To add to these extreme conditions the Delhi High Court under the influence of the “Bombay Prevention of Begging Act, 1959 installed “mobile courts” on the streets of Delhi. These were mobile vans equipped with a magistrate, a lawyer and a security camera planted on top of the van to capture the beggars of Delhi in the act of begging only to arrest them, bring them to court (inside the van) and impeach them on the spot. A one-step trial! At the end of the trial, the accused is given a choice of paying an exorbitant fine or being taken to jail (Buncombe, 2010)[v]. In some cases truck loads of “beggars” (or merely people in ‘rags’) were captured and sent back to the States they came from, and the ones who were arrested were sent to one of 12 beggar jails on the outskirts of the city (ibid, 2010).
It is not hard to tell that this effort of the Delhi government and Police Department is exercised at policing the streets of Delhi and clearing them off any destitute, hungry, poor figures that may be spotted, rather than to prevent beggary.

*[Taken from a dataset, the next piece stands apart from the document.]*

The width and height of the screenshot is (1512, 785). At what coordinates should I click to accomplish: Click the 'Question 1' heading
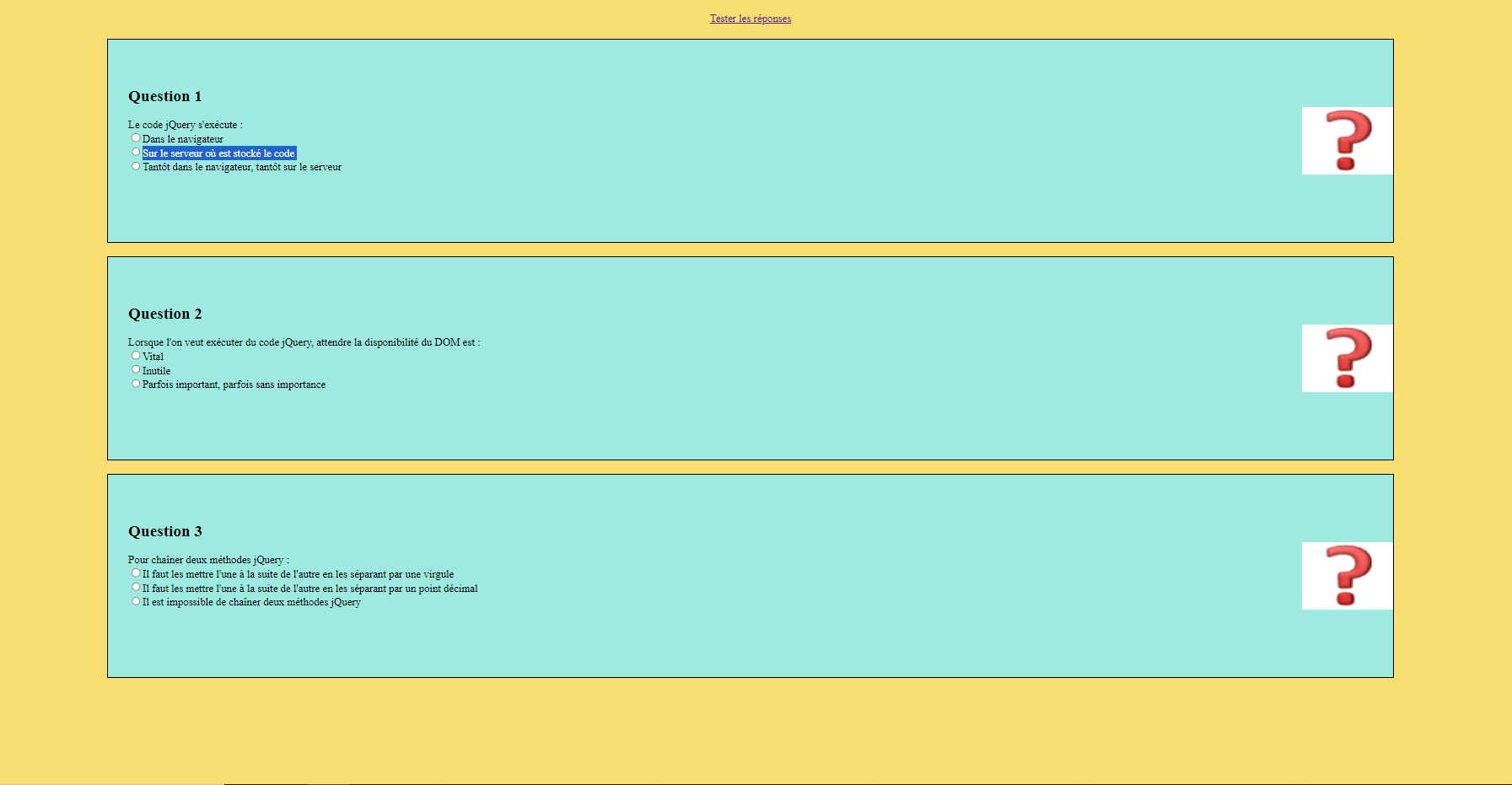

Stories from the prisons of Delhi reek of injustice and inhumane conditions of life, where poor street vendors and homeless day workers have been falsely convicted and imprisoned. Officials from the Social Welfare Department stated that if the beggar is a first-time offender they are released with a warning, but repeat offenders are sentenced up to three years in these prisons (ibid, 2010). Here the street, the prison, the truck drive back to a deprived land and the life-threatening journey back to the city are all part of a connected circuit of destinations within these transient geographies.

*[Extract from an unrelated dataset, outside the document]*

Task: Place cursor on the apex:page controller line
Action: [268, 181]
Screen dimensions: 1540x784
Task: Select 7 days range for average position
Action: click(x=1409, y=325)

At the onset of the Commonwealth games, redevelopment projects were seen as planning mechanisms to segregate the poor towards the margins of the vastly expanding city (Rao, 2010)[vi], showcasing a new city – clean, green and prosperous! The process of “creative destruction” (Harvey, 2008 as cited in Rao, 2010, p. 403), constantly marginalizing the poor of the city to locations as far as 20-50 km [10-25 mi] (Gupta, 2010)[vii] from the central city further spatialized class segregation, “unilaterally downloading the costs of development onto the service class” (Rao, 2010, p. 403). Until 2010, more than 7,000 slum households have been evicted from various parts of Delhi, and relocated in resettlement colonies in Savda Ghevra, West Delhi, about 30 km from the city centre. Out of all the evicted slum dwellers, about 60% of the evictees failed to produce proof of residency before 1998 and another 20% failed to build a dwelling on the allotted land within the stipulated 3 years, hence lost their awarded land title. The remaining 20% evictees who could prove residency were compensated with a 10-year lease for a 12-18 sq.m (120-180 sq.ft) plot size for their lost homes (ibid: p.409). Hence close to 80% of the families evicted from East Delhi were left homeless and at the mercy of the street and other informal lives.

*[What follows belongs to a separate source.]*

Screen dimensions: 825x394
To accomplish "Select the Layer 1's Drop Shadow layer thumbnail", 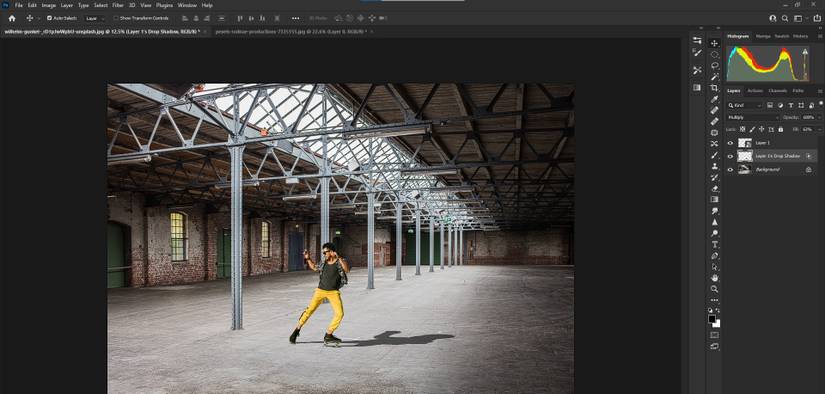I will (744, 156).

Rao’s study of the Savda Ghevra resettlement colony stated that most people living there had to trace their paths back to the city to earn a subsistence living. Since they were engaged with some informal/ casual work like tailoring, food stall vendors, domestic or maintenance work, which were hard to find around their disconnected suburban colonies, going back to East Delhi during the day was the only option left for most of them. In April 2010, an unannounced brigade of the city’s demolition squad arrived to raze all the illegal dwelling units built, destroying approximately 100 newly built homes. It is believed that the slum dwellers informally bought plots of land from local real-estate agents, paying a sum of about Rs. 15,000, to acquire some space in the city. “Buying, selling, possessing or defending a plot is a condition of negotiations” (ibid: p. 411). Partaking in this negotiation, the “illegal” residents of Savda Ghevra were evicted yet again. After months of building physical, social and economic ties, setting up affordable markets like the “Saturday markets” and “Tuesday markets” the displaced were displaced again, and made to hunt for other avenues of temporary security.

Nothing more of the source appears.